**SHORT TASK**
Copy out the records from the line containing "Given: Dismiss the" through the last line, changing "Recommended Themes" to "Suggested Themes" and leaving everything else the same. Leave the pictures out.

================

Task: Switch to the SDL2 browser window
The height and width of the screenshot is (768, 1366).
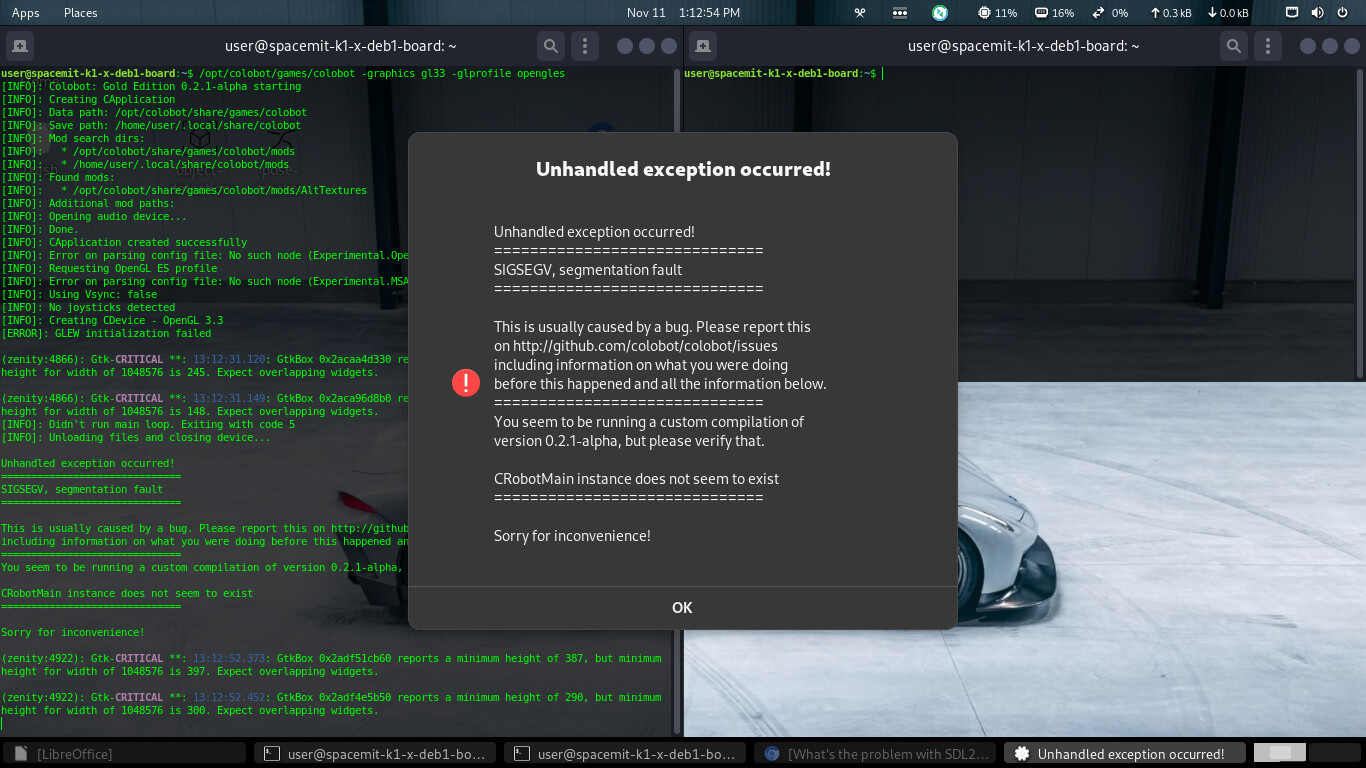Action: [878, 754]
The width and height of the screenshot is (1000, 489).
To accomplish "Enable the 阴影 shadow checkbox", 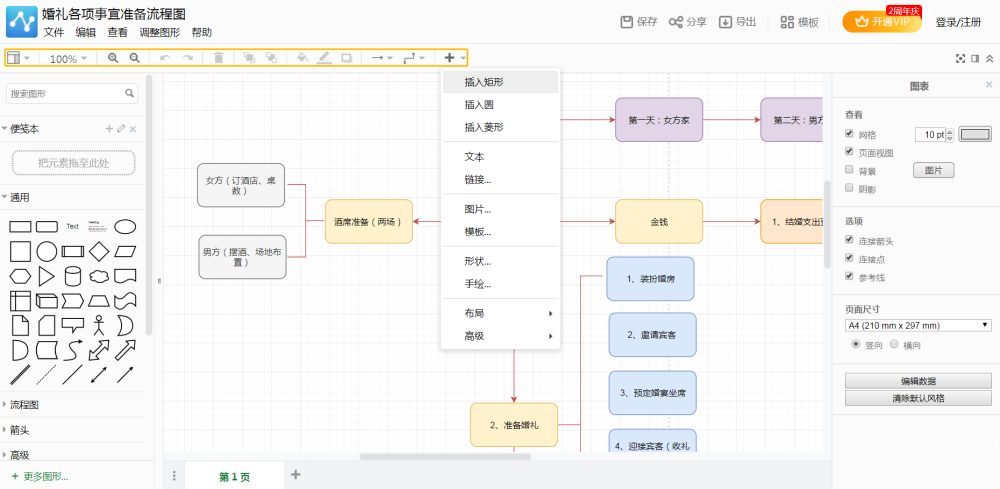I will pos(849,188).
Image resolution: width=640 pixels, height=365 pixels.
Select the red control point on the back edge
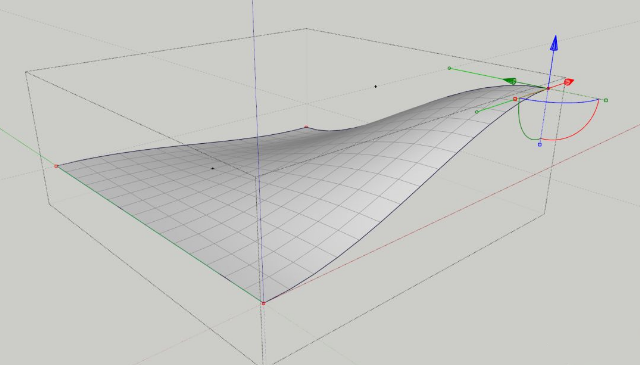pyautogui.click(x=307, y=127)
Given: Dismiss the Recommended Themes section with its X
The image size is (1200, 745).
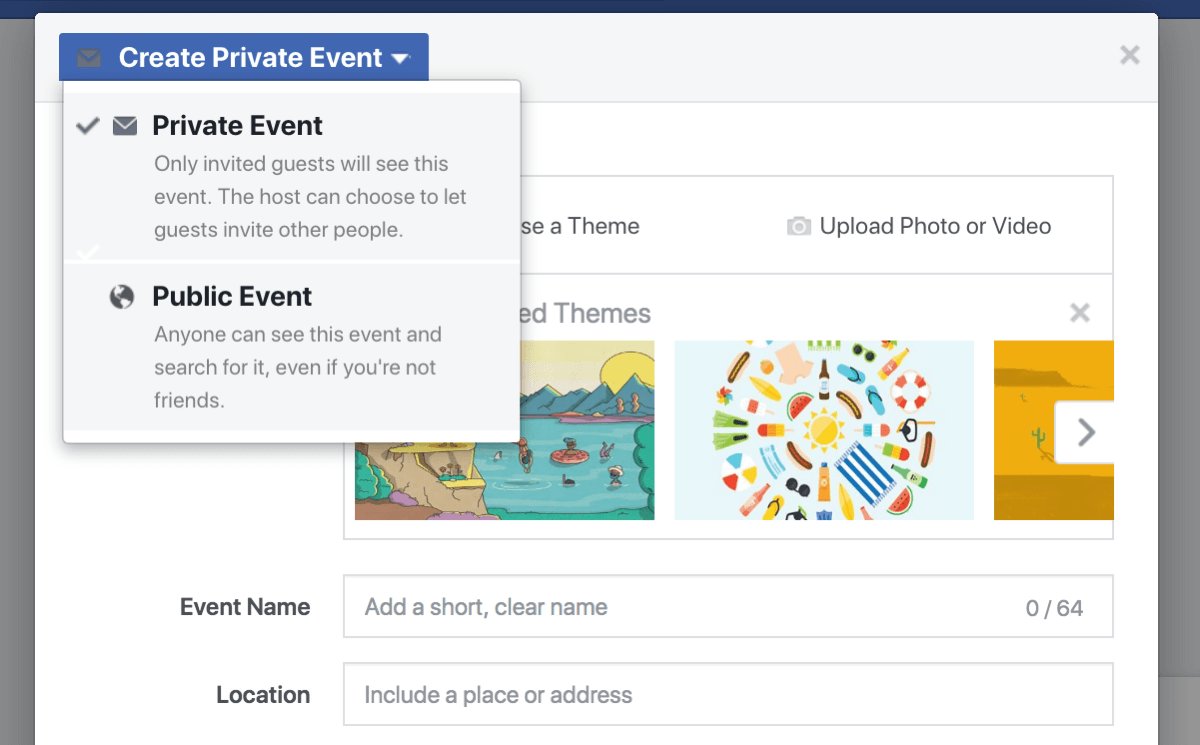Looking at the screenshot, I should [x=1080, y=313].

================

**ANSWER TO THE EXERCISE**
Given: Dismiss the Suggested Themes section with its X
The image size is (1200, 745).
Looking at the screenshot, I should [x=1080, y=313].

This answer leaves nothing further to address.